One could argue that transfer of wealth from farmers and the urban middle classes to traders & indebted industrialists is a function of risk they take. But if we consider the history of NPA cycles, and exploits by moneylenders this argument gets weaker. Large borrowers have been consistently transferring the risk to public sector banks, and hence the common public, through frequent defaults. The money lenders in the informal sector have been fairly successful in exploiting the household and farmer borrowers, not allowing any benefit of inflation to them.

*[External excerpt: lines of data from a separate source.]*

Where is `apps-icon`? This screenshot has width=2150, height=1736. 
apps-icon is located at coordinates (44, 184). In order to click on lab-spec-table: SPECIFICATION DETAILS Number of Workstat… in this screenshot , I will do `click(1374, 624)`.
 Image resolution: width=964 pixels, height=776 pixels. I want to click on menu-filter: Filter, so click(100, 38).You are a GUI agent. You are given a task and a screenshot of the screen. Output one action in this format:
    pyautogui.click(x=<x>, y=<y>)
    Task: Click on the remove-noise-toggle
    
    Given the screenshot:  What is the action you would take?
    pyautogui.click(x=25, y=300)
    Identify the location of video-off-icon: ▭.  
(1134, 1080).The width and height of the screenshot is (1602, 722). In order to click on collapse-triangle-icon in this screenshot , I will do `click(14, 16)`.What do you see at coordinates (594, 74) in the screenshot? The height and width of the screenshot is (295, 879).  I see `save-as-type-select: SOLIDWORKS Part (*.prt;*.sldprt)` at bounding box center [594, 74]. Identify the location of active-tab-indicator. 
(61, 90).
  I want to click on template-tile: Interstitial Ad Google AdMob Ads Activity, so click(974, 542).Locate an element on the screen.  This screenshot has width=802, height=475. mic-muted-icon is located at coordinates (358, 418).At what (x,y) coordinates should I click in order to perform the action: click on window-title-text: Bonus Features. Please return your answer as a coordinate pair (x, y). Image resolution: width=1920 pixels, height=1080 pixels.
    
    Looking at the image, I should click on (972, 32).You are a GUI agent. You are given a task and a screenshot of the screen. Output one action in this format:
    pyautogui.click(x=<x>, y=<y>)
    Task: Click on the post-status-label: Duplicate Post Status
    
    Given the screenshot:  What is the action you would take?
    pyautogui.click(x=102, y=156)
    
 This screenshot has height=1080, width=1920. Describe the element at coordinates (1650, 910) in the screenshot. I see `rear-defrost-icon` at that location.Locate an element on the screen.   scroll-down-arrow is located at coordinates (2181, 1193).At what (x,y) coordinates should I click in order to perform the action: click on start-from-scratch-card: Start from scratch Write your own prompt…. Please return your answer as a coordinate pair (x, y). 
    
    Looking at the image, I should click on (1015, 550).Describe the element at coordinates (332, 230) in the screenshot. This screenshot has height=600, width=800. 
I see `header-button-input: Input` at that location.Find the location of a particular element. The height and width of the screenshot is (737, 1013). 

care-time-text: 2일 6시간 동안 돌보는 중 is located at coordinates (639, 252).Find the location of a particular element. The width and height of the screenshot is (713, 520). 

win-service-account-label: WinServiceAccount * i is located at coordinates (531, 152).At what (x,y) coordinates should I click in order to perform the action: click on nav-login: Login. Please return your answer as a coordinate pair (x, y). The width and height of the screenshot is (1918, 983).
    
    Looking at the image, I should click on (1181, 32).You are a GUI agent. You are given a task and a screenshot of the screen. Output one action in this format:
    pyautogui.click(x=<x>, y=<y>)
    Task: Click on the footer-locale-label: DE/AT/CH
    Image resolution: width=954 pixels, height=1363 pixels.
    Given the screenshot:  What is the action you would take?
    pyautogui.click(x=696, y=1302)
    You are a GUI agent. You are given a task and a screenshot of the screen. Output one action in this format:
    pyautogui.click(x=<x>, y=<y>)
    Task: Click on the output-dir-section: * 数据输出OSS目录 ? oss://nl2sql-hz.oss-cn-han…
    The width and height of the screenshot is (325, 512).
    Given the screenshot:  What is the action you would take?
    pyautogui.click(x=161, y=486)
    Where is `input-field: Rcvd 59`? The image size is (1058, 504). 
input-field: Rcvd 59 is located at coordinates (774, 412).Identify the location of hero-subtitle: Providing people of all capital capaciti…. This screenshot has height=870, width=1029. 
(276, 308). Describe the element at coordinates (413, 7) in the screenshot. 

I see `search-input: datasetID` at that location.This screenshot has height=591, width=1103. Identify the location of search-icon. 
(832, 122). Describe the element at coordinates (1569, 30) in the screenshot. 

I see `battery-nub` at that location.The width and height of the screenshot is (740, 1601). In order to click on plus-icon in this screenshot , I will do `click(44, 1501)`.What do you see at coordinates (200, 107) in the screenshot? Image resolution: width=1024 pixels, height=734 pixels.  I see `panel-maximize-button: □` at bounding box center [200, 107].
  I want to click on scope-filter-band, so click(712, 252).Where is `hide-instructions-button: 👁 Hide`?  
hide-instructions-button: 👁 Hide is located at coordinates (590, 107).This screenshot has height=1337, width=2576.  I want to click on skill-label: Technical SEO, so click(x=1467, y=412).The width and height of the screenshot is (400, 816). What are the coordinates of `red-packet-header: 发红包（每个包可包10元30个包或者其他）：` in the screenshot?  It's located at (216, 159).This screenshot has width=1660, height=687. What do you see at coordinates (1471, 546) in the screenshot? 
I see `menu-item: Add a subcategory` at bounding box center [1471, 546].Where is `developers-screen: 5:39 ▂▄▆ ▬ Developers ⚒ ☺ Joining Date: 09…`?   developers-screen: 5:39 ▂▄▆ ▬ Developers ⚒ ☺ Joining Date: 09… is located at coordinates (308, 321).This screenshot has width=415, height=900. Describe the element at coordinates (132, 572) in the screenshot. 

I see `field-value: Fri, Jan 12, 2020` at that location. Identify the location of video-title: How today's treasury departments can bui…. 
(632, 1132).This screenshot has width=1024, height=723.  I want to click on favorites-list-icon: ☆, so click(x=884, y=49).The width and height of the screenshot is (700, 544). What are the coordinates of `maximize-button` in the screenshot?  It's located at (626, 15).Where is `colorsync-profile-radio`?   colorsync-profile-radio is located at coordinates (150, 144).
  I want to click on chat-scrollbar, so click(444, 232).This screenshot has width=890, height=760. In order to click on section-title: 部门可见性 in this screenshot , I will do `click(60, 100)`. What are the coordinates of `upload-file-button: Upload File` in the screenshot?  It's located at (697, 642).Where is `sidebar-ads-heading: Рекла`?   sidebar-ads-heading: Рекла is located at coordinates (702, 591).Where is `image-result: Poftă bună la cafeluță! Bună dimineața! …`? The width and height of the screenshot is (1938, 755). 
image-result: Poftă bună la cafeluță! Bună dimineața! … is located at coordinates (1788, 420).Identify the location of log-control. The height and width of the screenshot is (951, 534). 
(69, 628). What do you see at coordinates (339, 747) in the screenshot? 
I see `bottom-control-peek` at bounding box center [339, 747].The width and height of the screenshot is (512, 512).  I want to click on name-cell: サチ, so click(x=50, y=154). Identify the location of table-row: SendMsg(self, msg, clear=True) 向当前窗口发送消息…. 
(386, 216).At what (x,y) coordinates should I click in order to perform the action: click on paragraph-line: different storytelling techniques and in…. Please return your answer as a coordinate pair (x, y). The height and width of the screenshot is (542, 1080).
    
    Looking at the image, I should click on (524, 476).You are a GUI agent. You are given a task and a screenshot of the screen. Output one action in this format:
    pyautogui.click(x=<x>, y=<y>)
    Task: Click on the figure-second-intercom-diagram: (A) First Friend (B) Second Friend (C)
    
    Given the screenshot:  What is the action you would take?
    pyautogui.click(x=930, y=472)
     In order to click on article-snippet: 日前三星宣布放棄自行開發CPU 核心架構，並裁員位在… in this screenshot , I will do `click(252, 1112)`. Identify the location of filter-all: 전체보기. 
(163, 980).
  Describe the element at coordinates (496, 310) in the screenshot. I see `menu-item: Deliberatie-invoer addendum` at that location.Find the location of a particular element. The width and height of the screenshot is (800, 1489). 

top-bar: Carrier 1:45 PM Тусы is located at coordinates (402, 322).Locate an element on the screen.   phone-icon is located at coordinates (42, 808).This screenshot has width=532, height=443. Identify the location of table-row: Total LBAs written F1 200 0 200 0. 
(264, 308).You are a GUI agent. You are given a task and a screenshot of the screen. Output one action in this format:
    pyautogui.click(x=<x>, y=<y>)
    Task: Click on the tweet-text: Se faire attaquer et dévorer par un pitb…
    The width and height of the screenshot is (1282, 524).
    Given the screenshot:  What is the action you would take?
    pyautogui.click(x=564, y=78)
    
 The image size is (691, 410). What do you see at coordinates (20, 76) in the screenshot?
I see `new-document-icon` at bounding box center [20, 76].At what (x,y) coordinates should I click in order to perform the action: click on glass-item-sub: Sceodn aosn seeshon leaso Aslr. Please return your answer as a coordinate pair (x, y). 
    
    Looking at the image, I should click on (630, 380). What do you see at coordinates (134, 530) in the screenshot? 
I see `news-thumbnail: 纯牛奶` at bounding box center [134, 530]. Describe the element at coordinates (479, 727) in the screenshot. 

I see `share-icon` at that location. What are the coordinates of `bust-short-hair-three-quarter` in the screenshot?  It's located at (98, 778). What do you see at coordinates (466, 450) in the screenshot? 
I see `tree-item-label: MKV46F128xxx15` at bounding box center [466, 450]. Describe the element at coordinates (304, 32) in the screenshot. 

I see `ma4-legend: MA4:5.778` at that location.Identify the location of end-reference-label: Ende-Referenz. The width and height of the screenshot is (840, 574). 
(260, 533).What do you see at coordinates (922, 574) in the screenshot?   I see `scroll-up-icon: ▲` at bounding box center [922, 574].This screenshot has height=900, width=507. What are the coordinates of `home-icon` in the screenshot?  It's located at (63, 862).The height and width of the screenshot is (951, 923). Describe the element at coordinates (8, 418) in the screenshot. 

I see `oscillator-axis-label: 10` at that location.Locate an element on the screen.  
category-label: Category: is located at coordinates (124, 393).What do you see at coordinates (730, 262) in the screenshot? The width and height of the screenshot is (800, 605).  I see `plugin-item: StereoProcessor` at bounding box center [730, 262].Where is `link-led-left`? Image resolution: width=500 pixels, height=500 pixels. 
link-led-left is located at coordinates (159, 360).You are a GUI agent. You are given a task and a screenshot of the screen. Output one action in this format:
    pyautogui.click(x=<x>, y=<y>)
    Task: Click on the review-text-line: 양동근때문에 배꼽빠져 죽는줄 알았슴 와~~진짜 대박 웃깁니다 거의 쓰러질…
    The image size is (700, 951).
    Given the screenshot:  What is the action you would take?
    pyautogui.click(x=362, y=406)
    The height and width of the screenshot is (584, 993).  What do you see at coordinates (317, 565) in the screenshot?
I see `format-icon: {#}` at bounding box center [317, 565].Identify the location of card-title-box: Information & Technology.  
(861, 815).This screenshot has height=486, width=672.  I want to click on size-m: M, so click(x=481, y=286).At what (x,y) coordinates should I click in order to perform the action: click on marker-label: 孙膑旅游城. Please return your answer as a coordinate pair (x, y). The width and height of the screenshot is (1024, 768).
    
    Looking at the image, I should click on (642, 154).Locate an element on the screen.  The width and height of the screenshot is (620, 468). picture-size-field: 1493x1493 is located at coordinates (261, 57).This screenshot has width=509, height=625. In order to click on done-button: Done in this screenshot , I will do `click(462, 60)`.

Actually, maintaining the negative real rates for households (household inflation minus term deposit rate) for a long period is the biggest scam perpetrated on the poor people of this country. The inflation tax, as I call it, paid by poor and middle class savers for cheaper financing of “crony socialism” and unscrupulous businessmen, has after all caused serious damage to the basic fundamentals of the Indian economy.

For a common man like me on the street, who is blissfully ignorant of the principles of economics and public finances, inflation is nothing but an enigma. The rising prices do hit him hard, but that also lead to a rise in his nominal income and hence social stature. Higher nominal interest rate on his savings, higher notional value of his house & jewellery; and higher rental for the spare room on the top floor does provide him some psychological comfort.

For a common man, inflation might be more of an income inequality issue. For many decades, inflation has been a medium of wealth transfer from common man to the rich. The current raging debate over rise in prices of food therefore has to be seen from this angle also.